Multiple factors influence the planner parameters seq_page_cost and
random_page_cost. PostgreSQL sets these to conservative default values
that aim to strike a balance, not assuming either extreme. On one end,
you might have a system where most data is on a slow spinning disk,
while on the other, you may have a machine with large amounts of RAM
such that almost all data is cached and disk I/O is rarely needed.

These cost parameters directly influence the planner’s choice between
access paths, for example, index scan vs sequential scan: An index
scan involves random I/O, since it needs to jump around the heap to
fetch matching rows by TID. A sequential scan reads the table
linearly, which is generally faster on disk due to fewer seeks.

Now, suppose your WHERE clause filters out 50% of the rows.
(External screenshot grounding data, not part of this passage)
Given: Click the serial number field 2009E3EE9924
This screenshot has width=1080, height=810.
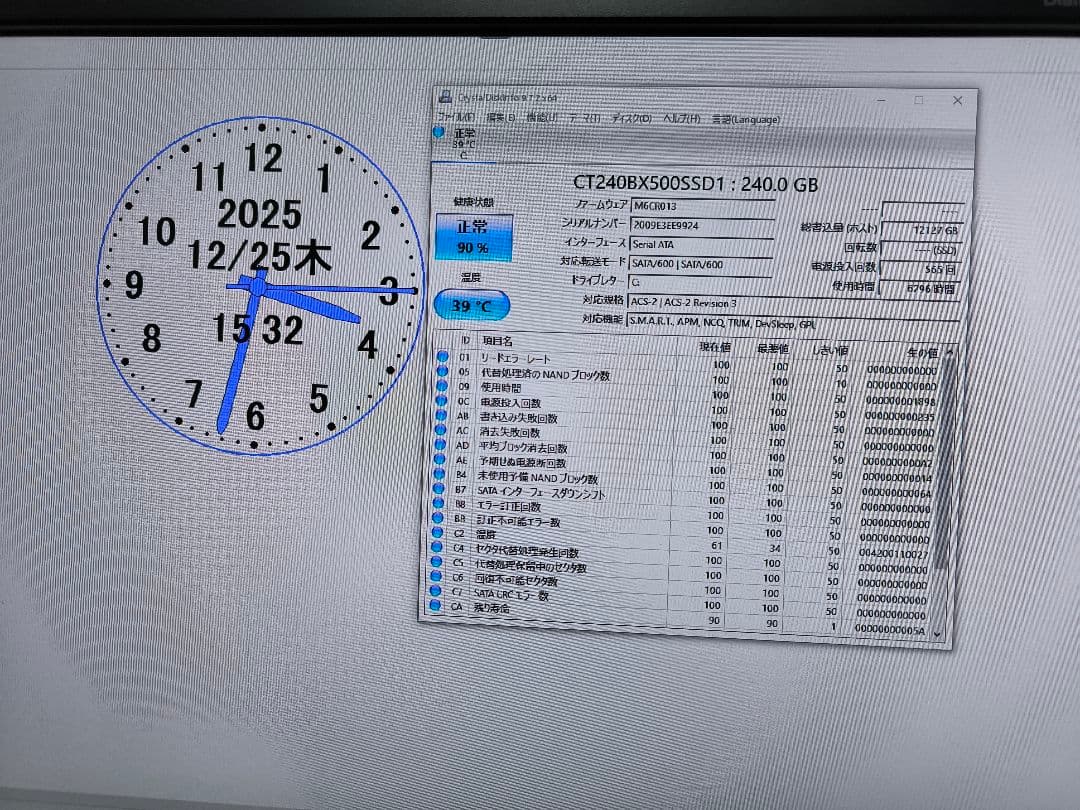Looking at the screenshot, I should coord(701,225).
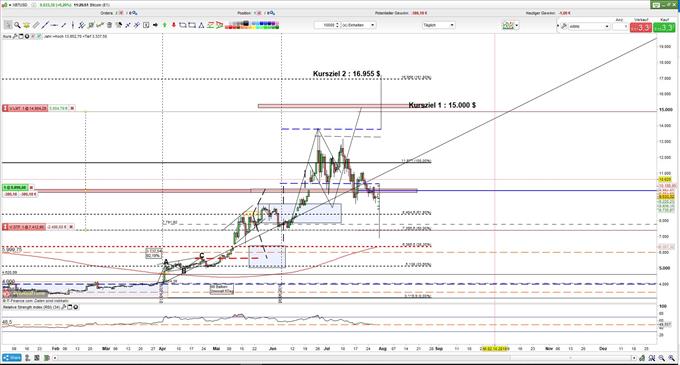This screenshot has width=680, height=365.
Task: Click the blue Share button
Action: (x=12, y=358)
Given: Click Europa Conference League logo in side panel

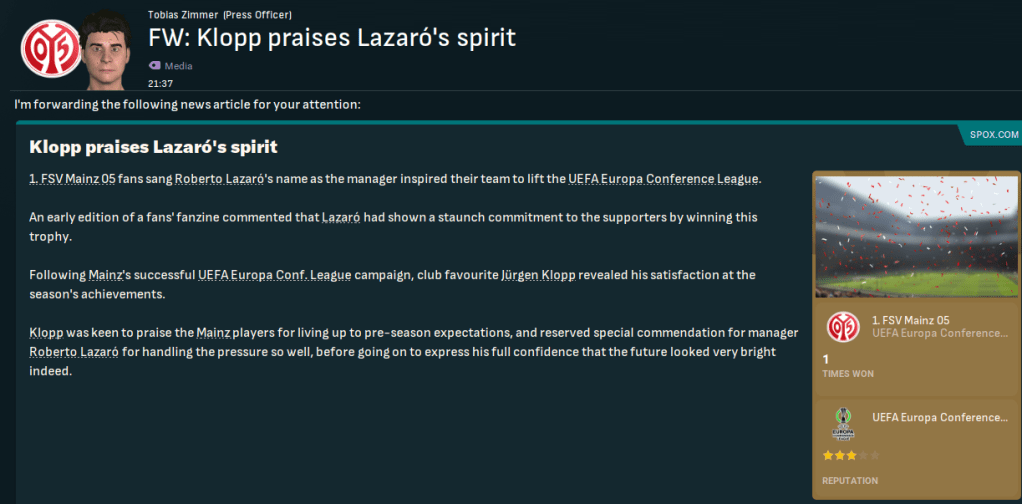Looking at the screenshot, I should [x=841, y=424].
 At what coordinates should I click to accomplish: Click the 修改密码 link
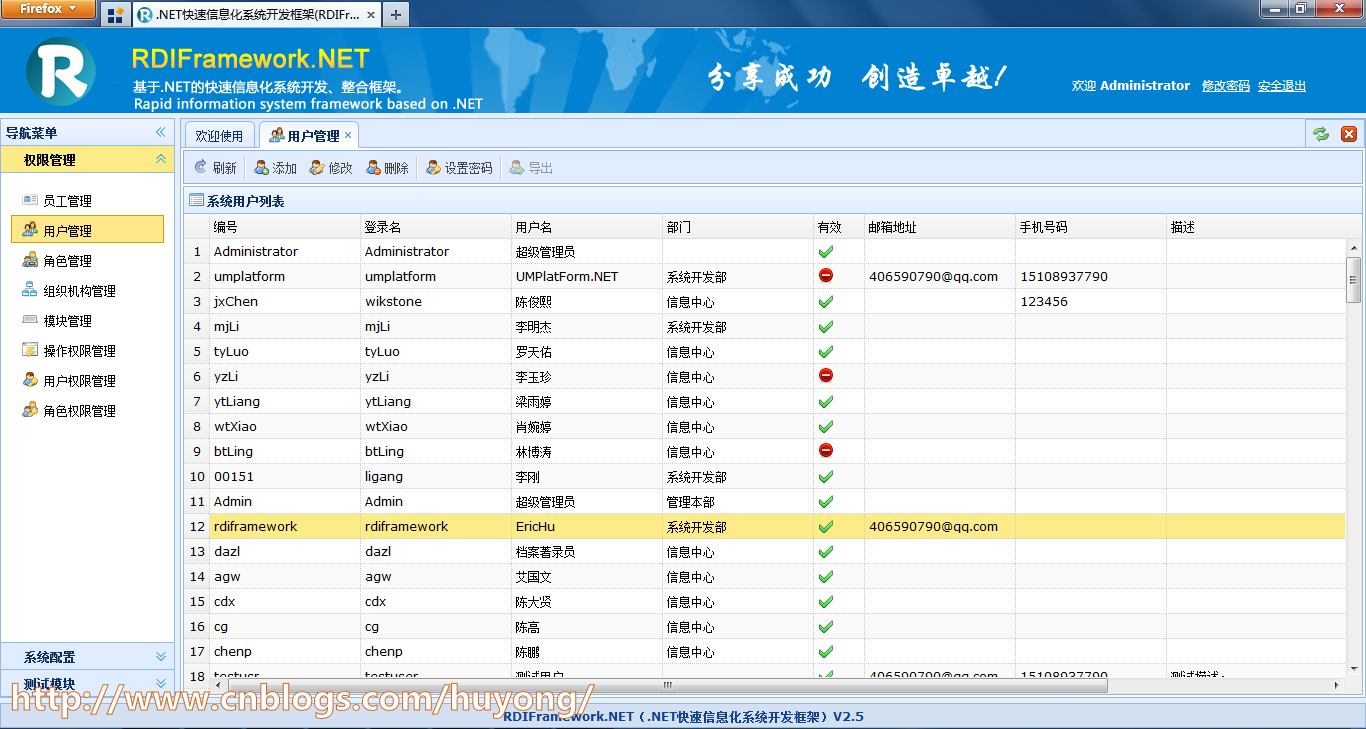pos(1226,86)
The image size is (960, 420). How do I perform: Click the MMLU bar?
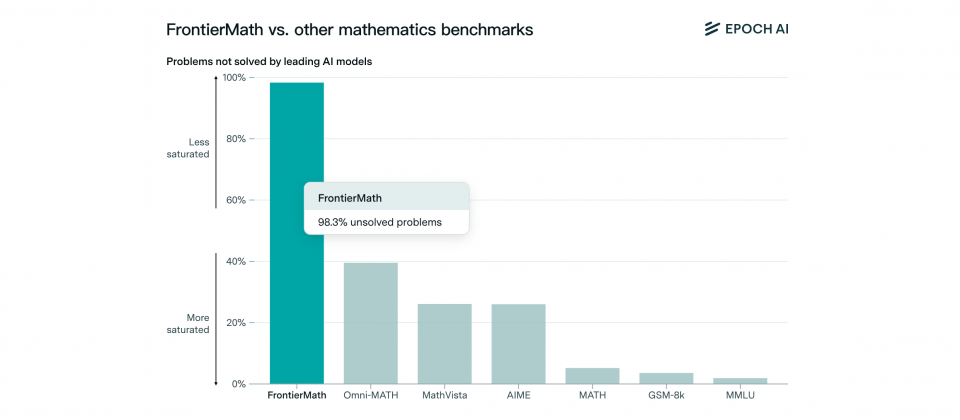coord(740,381)
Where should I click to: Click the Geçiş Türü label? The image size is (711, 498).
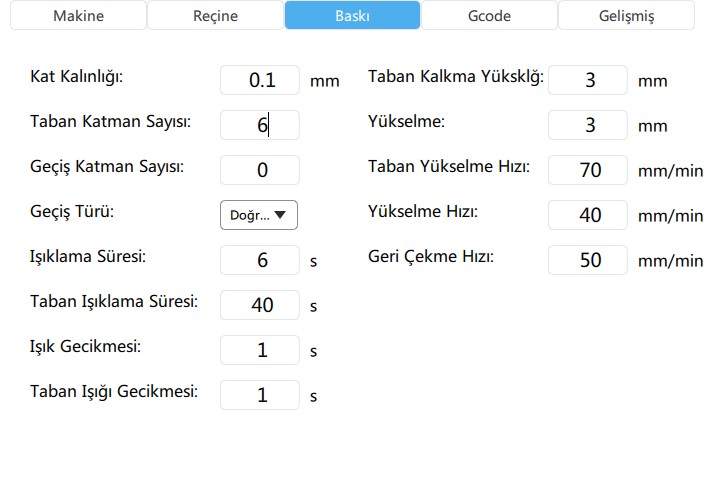click(x=73, y=212)
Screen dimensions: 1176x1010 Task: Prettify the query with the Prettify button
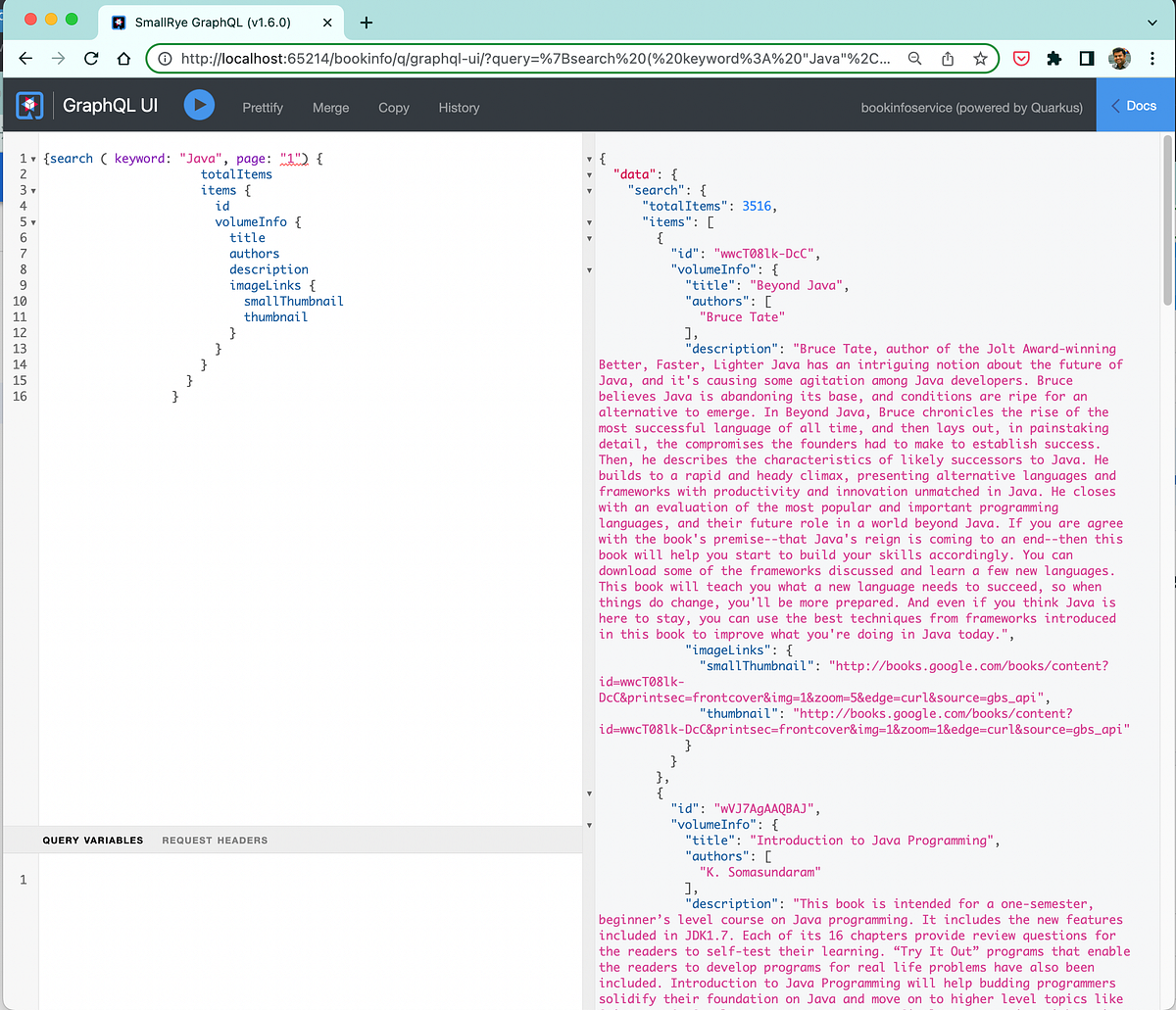pyautogui.click(x=263, y=108)
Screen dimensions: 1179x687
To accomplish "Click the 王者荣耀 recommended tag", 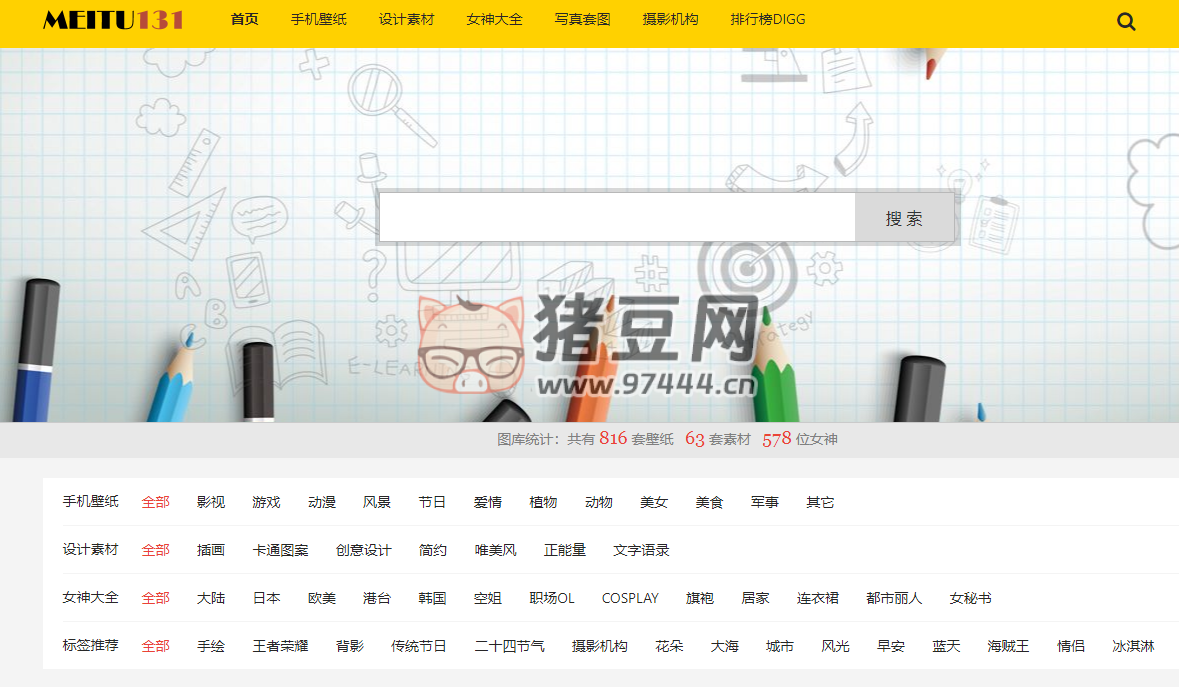I will click(x=280, y=646).
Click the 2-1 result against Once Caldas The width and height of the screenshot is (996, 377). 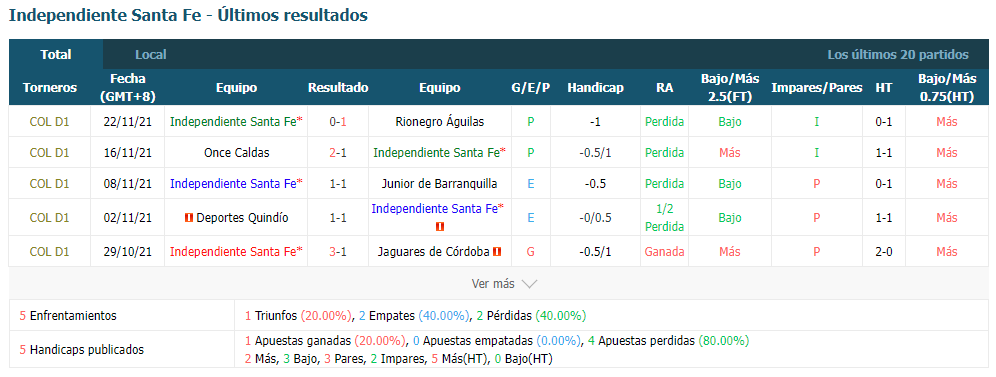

The
planner might estimate that an index scan would involve a high cost
due to frequent random page reads, especially since the default
random_page_cost is 4 times higher than seq_page_cost. As a result, it
may choose a sequential scan as the cheaper plan.

However, if most of your data is already in RAM, there is no
meaningful difference between random and sequential page reads; both
are fast. In such a case, the planner’s assumptions (based on default
cost values) can lead to a suboptimal plan, not because of a bug, but
because it's working with inaccurate cost estimates relative to your
hardware.

So while the defaults work well for many systems, if you’re noticing
suboptimal plans, especially on machines with a lot of RAM or fast
SSDs, it's worth tuning these parameters. For systems that mostly
serve static data and have high cache hit ratios, reducing both
seq_page_cost and random_page_cost (and possibly making them equal)
may help the planner make better decisions.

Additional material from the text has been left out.